## [PROBLEM DESCRIPTION]
Reduce every coordinate in the answers by 79 and write out again each line from the line with "How do I perform: Click" up to and including the line with "click(24, 669)", keeping the requests. Give back only those lines and leave the pictures out.

## [SUPPLIED DATA]
_ _ _ _ _ _ _
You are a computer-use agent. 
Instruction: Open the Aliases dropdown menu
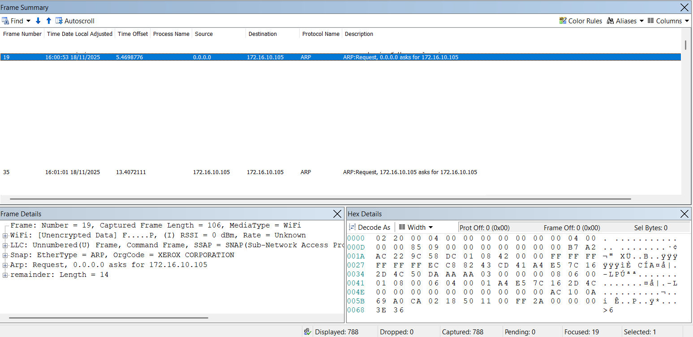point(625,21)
_ _ _ _ _ _ _
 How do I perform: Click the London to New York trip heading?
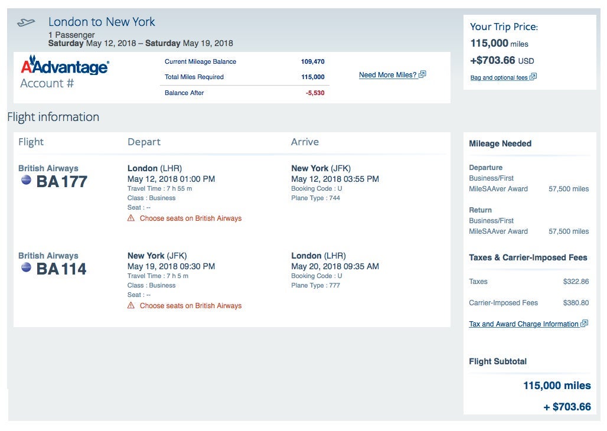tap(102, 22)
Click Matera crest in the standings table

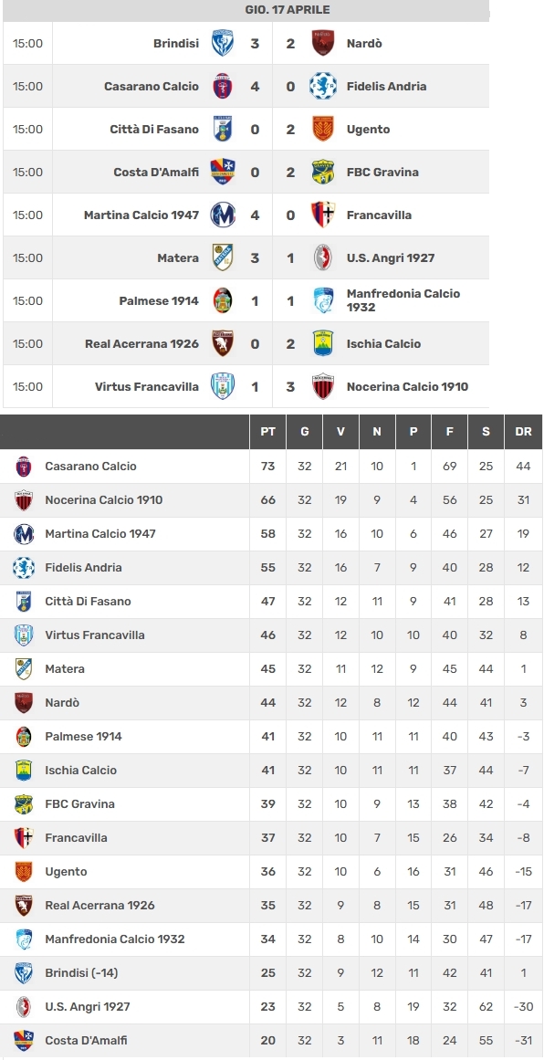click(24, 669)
_ _ _ _ _ _ _
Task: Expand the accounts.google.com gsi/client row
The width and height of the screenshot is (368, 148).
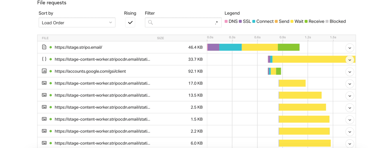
_ _ _ _ _ _ _
## [ANSWER TO THE EXERCISE]
 How do I perform: Click the London to New York trip heading?
tap(23, -57)
Click Matera crest in the standings table

click(-55, 590)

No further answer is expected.